I agree with self expression and not conforming to masculine stereotypes if you feel that’s not you, but at the end of the day ‘homosexual’ means being attracted to your own gender, ie male. If you go off down the ‘androgynous’ or ‘feminine’ route, you are no longer going to be attractive to most gay men (many would proudly shout who cares?) That’s not to say nobody will be attracted to you; there are many ‘curious’ bisexual men, often married, who want to be with feminine young guys, because they can experiment with same sex but feel they are just dipping their toes in and maintaining their macho self image, not going the whole way with a big butch, hairy man. Same thing with transgender men and women – guys often want to be with cross dressers or trans women for sex but nothing more; they are just a sexual fantasy.  Again, these men are often married and define themselves as straight. One of the biggest complaints coming from trans women is that they are fetishised by straight men; they are seen only as sex objects, not dateable or lovable.

Are you strong enough to express yourself?

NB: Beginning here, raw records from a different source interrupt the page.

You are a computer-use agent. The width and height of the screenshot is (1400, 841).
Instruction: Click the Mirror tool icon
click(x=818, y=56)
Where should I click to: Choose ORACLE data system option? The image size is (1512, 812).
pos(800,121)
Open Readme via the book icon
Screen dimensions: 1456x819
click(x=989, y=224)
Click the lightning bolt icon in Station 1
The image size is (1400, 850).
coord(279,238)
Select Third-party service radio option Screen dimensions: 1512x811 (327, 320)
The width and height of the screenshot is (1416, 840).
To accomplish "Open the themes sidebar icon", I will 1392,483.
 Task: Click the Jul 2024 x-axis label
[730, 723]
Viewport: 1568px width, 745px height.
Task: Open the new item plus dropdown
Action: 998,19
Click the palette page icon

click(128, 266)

The more practical problem about going down that road is that, in 2017 at least, you have to be very strong of character with a thick skin to dress or express femininity outside the safe zones of Central London. But there are brave gay men doing exactly that: risking their own safety to be true to themselves and express who they are, and they should be applauded and respected for they are the ones dragging society forwards, just by being visible. I have a friend from a Muslim country who came to live his life freely in London 20 years ago. Since leaving his country, there is a very small gay scene which has started to develop underground. I asked him how he could ever expect attitudes to change towards homosexuality in his country if every single gay man flees to London or Paris? Who will be there to change their parents/ grandparents and neighbours attitudes? He responded by saying he is not an activist or a trail blazing pioneer – he just wants to live a normal, happy life. After what he went though, he didn’t have the strength to try to change anything. I completely understand his view and,  in his place, I would surely do the same thing.

What about the rest of us gay men who do not see ourselves as trail blazers ? There are important things we can all do. For example, question when you hear somebody implying a feminine man is funny (in a bad way), unacceptable or wrong – get others to question themselves. Don’t stand for any online comments or language which imply it’s not ok for a man to be feminine. You may recall a few years back, it was common to see ‘no fats, no Asians, no femmes’ on so many Grindr profiles, but that has pretty much disappeared now because it was challenged and outed as unacceptable. People changed their behaviour and realised they were (possibly unintentionally) being offensive and thoughtless. We all have the power to make changes in society and (for all you outrageously camp guys reading this in sparkly eyeliner) that’s the best we can do until someone invents a time machine.